Ungehört. Ungesehen. Ruhend.
Hörbar. Sichtbar. Fordernd.
Selten treffen so widersprüchliche Aussagen auf ein Wesen zu. Zudem kann die Wechselwirkung dieses Zustandes während einem Herzschlag geschehen. Eben noch eingekugelt auf einer schlafwarmen Decke ... jetzt balancierend auf dem höchsten Möbel in der Wohnung. Die Katze.
Unnahbar und mystisch können Katzen einen ganzen Raum für sich einnehmen. Mit königlicher Erhabenheit definieren sie ihr Regime. Sie vermitteln Weisheit und Wissen von einer Welt, die vergessen ist. Wie Botschafter aus einer vergangenen (oder kommenden?) Zeit hüten sie dieses Wissen, das von uns erst wieder entdeckt werden soll.
«Die Augen einer Katze sind Fenster, die uns in eine andere Welt blicken lassen.» Aus Irland
So stolz und mayestätisch Katzen durchs Leben gehen, so knuddelig und süss können sie im nächsten Moment, auf dem Rücken liegend, Streicheleinheiten fordern. Katzen leben im Moment. Was war, stört sie nicht, was kommt, interessiert sie nicht. Wie sie die Zeit wahrnehmen, können wir nur erahnen. Auf jeden Fall lassen sich Katzen nicht von der Uhr bestimmen wie wir.
Katzen nehmen ihre Umgebung mit sensiblen Sinnen war. Sie schauen und starren an Orte, wo wir nichts sehen. Was sehen sie? Eine Welt, die nur mit einem filigranen Schleier von unserer getrennt ist? Nah, aber für unsere Augen unsichtbar? Oder starren sie nur ins Leere, wie wir es oft auch tun ... ?
Katzen fühlen die Stimmung in einem Raum. Sie fühlen, wenn etwas anders ist, wenn etwas nicht stimmt. Nuancen unseres Verhaltens nehmen sie sofort wahr. Sie wissen, wann sie trösten, oder wann sie Raum geben müssen.
Wenn aber das Fressnäpfchen gefüllt werden soll, sind temporär alle geheimnisvollen Züge verschwunden. Fressen. Jetzt.
Katzen mögen geschlossene Türen nicht. Jeder Raum soll begehbar sein. Ihr Orientierungssinn speichert einen Ort wie eine Karte ab. So werden Türen Mauern, die Gebiete versiegeln. Öffnen. Jetzt.
Das Schnurren der Katze dient in erster Linie zur Beruhigung. Es regt sogar den Selbstheilungsprozess bei Knochenbrüchen an. Bei Menschen bewirkt das Schnurren ebenfalls eine heilende Wirkung. Es senkt nachweislich den Blutdruck und reduziert damit das Herzinfarktrisiko. Unser Gehirn schüttet durch die wohligen Laute Glückshormone aus. Eine schnurrende Katze entspannt und macht glücklich. Eine Melodie des Vertrauens.

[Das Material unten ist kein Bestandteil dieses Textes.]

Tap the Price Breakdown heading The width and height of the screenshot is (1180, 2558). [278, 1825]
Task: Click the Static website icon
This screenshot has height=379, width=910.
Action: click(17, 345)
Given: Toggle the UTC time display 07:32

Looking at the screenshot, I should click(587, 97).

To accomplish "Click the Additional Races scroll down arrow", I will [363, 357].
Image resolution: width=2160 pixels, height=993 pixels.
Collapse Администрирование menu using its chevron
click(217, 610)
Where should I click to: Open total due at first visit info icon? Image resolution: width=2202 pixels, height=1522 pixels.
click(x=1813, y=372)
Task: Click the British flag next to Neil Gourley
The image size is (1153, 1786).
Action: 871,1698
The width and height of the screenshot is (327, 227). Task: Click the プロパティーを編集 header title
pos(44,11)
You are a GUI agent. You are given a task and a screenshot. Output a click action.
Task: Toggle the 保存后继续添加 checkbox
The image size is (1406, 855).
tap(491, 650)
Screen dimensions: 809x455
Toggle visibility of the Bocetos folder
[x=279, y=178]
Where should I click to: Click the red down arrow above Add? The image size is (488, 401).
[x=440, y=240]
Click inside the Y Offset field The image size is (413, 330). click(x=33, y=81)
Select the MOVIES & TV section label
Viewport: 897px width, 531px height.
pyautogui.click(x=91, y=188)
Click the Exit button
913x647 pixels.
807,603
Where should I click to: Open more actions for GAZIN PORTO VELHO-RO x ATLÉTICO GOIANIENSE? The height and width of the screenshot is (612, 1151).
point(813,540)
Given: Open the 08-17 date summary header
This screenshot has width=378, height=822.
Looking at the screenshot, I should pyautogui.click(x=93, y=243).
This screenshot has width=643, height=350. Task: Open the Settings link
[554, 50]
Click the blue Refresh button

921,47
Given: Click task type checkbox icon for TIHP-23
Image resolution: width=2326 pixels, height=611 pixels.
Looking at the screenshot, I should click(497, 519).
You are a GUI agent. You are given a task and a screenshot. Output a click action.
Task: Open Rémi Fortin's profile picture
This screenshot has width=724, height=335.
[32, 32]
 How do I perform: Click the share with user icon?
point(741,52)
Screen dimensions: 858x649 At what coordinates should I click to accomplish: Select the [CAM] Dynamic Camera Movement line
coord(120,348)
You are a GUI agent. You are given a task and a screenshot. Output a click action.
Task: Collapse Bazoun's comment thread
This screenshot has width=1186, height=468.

Eine Katze besitzt man nur auf dem Papier. Irgendwie. Aber das sind nur gesetzliche Bestimmungen. Man sagt ja: «Hunde haben Herrchen, Katzen haben Diener». Mit einem Schmunzeln kann man dieser Aussage recht geben. Katzen besitzen wir nicht. Sie uns aber auch nicht. Das würde ihrem Wesen wiederum nicht entsprechen. Vielmehr sind Katzen Begleiter. Manche nur für einen Moment. Auf dem Heimweg. Einen Augenblick. Beim Heimkommen. Augenblicke.
Katzen lehren uns mehr, als wir es sie je können. Sie zeigen uns, dass man sich von einem Moment auf den andern, strecken und räkeln kann ... dass man sich auf der Stelle drehen, das Allerwerteste zeigen, und weiterziehen kann ... dass man nicht warten, sondern nur ruhen muss ... dass man nicht eingebildet ist, sondern selbstbewusst ... dass man manchmal die Zunge draussen vergessen und dabei trotzdem niedlich aussehen kann ... dass man nicht buhlen muss, um geliebt zu werden ... und, und und ...
... und, dass man Spuren hinterlässt, auch, wenn sie leise, beinahe unhörbar sind.